This is going to be a short one because I read this book back in summer 2022 and my memory is not what it used to be.
That said, I enjoyed it! It’s a quiet book whose action is a painstaking description of a single night, but a) I enjoy quiet things like that and b) of course it isn’t just that. It’s the story of the lives of Edward and Florence leading up to this their wedding night, and then the story of their lives afterwards. Spoilers follow.
I remember thinking it was well done and well paced – I mean, it’s a short book, but I was never bored, and I enjoyed the characters and their lives. The wedding night itself, from where we are looking back and forward, is surprisingly tense (or maybe not surprisingly?), as we see every moment of the lead-up to The Event and not only are we following the excruciating dinner at a strange hotel but we’re finding out what weight each character has put on it, shaped by their different lives.
I also remember thinking that McEwan did a good job of balancing it out – I wasn’t unreasonably annoyed by either character. It would be easy to portray Florence as a prude or Edward as a slightly desperate pervert, or, if you’re a certain kind of writer, both, but McEwan is pretty compassionate towards them both. The time in which it’s set comes into play too, with its changing attitudes towards sex hitting society unevenly and making a mess. Not to mention Florence’s uncomfortable relationship with her father, which hints at something quite dark but never confirms or denies.
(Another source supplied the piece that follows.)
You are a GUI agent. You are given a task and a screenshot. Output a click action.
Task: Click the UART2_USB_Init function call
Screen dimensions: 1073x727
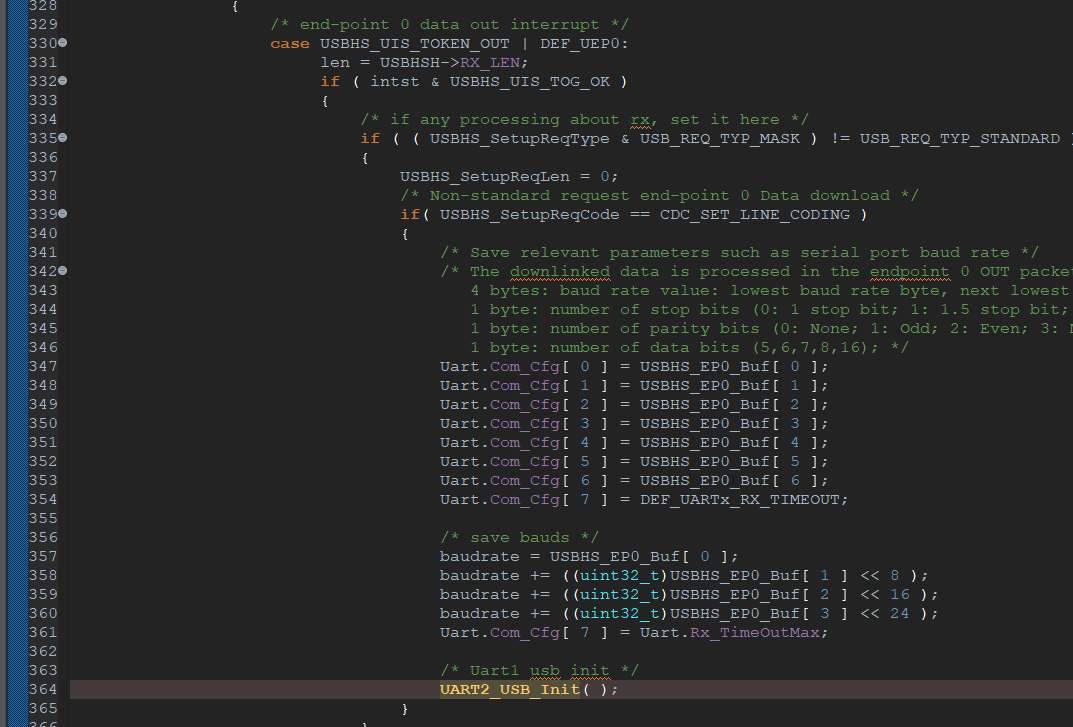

In the end it comes down to fundamental incompatibility, wrong place and wrong time, and a couple of unlucky and unwise choices. It’s impossible not to think ‘what if’, and indeed, so does Edward later, after the relief and embarrassment of the divorce. Could he have chosen differently? If things had unfolded differently, or if he had been older, if it had been a different day, if they had held their tempers or said more or less. But things happened as they did, and no amount of rereading or reliving will change that.
On Chesil Beach is a neat little book about how things can change so drastically as a result of such sprawling constellations of circumstances and choices all converging on one point.